Me dejé llevar, resignada a los seres y las cosas, a los días y las noches, huyendo sin cesar, acechando siempre una puerta, una voz, un taxi nocturno, transportada por la oleada de amigos, amantes, amores amargos, compañeros refugio, compañeros garaje, oigo un ruido en mi motor, eche un vistazo por favor. Abrazada, arrastrada, agasajada, besada, cedía a las exigencias, al placer, a la virtud del vicio de dejar pasar el tiempo, toc-toc, entre por donde quiera, pobre chica solitaria con el corazón herido, eres tan guapa Joy, findesemanaenlaplaya, me aburro y me presento corriendo en el decorado de mi tragedia: una avenida oscura y brillante —llueve en Nantes— en la que, por la noche, se veía la luz de su ventana, el reservado de un bar de barrio, la luz de neón rosa de un hotel, el abismo de un párking que servía de habitación en caso de urgencia, el cálido blanco del apartamento de alquiler en el que no viviremos nunca.

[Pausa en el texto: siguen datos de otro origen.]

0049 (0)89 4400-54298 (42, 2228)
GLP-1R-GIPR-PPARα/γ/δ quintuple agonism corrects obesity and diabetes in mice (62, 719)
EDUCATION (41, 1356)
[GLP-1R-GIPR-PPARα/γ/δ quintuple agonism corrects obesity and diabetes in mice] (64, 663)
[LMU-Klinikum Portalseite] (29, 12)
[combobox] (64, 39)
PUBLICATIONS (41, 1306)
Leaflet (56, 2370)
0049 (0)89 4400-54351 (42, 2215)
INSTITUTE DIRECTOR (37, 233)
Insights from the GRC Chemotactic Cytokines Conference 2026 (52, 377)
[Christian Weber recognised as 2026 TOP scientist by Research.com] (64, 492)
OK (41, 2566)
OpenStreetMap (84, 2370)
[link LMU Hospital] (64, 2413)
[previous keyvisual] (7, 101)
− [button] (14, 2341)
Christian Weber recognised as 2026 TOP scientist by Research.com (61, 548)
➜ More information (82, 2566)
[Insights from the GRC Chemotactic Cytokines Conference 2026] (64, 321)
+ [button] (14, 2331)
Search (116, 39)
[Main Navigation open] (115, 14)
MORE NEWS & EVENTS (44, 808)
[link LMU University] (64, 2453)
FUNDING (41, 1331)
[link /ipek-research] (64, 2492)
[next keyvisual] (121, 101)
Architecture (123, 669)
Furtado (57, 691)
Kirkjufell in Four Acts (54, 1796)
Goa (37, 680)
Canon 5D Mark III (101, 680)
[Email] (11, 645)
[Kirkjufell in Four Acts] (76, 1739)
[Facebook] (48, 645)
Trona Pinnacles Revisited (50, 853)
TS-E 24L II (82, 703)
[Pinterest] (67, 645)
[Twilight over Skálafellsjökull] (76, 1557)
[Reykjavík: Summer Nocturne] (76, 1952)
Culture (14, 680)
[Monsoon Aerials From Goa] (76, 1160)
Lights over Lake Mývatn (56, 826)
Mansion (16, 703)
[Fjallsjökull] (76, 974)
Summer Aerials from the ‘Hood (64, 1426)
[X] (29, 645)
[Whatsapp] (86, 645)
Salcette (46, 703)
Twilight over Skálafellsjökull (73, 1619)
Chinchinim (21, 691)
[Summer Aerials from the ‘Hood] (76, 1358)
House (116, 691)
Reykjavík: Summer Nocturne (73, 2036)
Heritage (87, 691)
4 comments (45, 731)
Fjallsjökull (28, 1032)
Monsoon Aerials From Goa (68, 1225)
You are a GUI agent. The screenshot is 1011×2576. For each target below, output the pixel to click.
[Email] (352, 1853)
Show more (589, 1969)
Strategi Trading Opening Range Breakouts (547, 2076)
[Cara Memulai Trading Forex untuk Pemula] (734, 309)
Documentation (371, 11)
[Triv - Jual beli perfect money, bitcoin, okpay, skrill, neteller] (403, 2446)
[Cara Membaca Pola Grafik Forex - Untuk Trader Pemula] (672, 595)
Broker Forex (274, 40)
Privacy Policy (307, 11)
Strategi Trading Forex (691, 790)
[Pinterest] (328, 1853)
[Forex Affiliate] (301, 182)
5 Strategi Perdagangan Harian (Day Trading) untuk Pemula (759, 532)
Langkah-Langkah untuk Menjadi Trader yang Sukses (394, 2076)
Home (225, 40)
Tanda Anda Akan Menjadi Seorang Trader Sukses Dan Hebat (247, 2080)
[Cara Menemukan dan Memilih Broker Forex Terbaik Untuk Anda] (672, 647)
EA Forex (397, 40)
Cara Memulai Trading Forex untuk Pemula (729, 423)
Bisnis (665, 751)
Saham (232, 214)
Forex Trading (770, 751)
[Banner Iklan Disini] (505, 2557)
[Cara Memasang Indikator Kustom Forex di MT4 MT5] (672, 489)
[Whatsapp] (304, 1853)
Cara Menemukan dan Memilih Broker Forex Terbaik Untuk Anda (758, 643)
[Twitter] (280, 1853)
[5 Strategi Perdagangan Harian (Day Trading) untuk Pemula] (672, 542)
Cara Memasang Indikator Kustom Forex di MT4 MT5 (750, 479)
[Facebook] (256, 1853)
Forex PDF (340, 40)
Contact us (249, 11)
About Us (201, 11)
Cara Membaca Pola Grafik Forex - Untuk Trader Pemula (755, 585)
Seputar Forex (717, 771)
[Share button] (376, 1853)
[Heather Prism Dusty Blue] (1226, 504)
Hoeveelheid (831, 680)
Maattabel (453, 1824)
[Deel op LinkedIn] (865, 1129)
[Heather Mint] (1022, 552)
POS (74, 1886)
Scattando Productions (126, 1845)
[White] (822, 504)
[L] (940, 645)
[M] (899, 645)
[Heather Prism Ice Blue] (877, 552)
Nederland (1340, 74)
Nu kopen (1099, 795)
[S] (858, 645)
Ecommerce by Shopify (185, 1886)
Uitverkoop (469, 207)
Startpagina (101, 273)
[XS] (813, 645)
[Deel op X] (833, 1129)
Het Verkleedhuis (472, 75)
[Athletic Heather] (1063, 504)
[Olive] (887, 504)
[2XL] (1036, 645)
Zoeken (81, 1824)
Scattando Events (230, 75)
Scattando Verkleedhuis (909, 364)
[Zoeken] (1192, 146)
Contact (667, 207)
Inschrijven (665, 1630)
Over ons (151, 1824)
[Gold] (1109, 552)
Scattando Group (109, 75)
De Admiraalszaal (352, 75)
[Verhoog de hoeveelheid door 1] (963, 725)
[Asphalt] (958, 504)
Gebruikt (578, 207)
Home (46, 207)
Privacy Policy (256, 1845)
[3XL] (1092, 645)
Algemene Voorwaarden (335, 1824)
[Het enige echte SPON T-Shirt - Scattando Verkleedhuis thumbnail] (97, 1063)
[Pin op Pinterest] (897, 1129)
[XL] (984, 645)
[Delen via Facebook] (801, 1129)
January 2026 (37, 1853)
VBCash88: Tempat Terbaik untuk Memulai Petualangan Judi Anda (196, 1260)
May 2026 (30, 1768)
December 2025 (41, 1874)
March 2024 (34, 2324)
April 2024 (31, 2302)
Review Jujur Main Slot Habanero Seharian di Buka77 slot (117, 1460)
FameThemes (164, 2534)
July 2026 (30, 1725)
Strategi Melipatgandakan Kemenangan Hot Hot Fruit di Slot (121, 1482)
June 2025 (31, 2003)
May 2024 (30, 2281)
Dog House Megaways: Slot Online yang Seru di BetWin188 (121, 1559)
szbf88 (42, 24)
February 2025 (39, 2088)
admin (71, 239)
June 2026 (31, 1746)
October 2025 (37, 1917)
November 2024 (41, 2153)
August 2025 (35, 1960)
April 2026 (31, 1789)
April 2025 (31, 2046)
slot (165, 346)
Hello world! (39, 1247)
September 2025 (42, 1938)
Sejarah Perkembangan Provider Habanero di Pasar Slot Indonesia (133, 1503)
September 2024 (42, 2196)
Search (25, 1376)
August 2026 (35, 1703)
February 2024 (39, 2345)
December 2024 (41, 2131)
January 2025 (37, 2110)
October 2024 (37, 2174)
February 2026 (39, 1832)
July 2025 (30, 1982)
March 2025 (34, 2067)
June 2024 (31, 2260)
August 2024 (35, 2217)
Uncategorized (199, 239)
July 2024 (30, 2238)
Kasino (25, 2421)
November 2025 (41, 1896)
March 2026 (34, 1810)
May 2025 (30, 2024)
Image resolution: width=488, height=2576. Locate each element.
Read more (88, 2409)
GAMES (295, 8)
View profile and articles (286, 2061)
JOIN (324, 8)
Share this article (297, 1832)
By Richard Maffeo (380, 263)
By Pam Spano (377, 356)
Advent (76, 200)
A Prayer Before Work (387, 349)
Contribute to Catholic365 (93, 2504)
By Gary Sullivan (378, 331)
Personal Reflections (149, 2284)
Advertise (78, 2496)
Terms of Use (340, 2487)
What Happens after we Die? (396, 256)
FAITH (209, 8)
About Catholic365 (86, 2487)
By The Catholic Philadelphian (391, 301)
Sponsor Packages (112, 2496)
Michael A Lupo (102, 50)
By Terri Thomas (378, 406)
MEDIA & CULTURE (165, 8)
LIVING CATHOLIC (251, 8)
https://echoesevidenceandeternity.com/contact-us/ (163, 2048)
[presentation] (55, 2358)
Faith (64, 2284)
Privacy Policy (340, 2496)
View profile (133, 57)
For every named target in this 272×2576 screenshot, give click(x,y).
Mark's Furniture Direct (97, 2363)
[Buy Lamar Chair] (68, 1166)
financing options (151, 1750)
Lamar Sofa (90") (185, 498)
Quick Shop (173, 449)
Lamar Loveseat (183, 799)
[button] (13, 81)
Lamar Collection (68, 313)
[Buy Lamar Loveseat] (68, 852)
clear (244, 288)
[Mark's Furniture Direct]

¡Menuda birria mi superproducción en Tediomascope y Tristecolor! Volvía a casa, cerraba la puerta con llave y me echaba en la cama con la cabeza bajo la almohada para dejar de oír su voz, para dejar de ver su rostro, pero de repente él se callaba y me atraía hacia sí, se restregaba contra mi cuerpo, me hacía gemir saqueando mi sexo, me hacía todo el daño que podía y salía de mi interior sin decir nunca una sola palabra. ¡Marc Charroux, peste, horror, lucha tú si eres hombre! No decía nunca nada, ni un suspiro, ni una trivialidad, ni el más mínimo «Joy-amor-mío».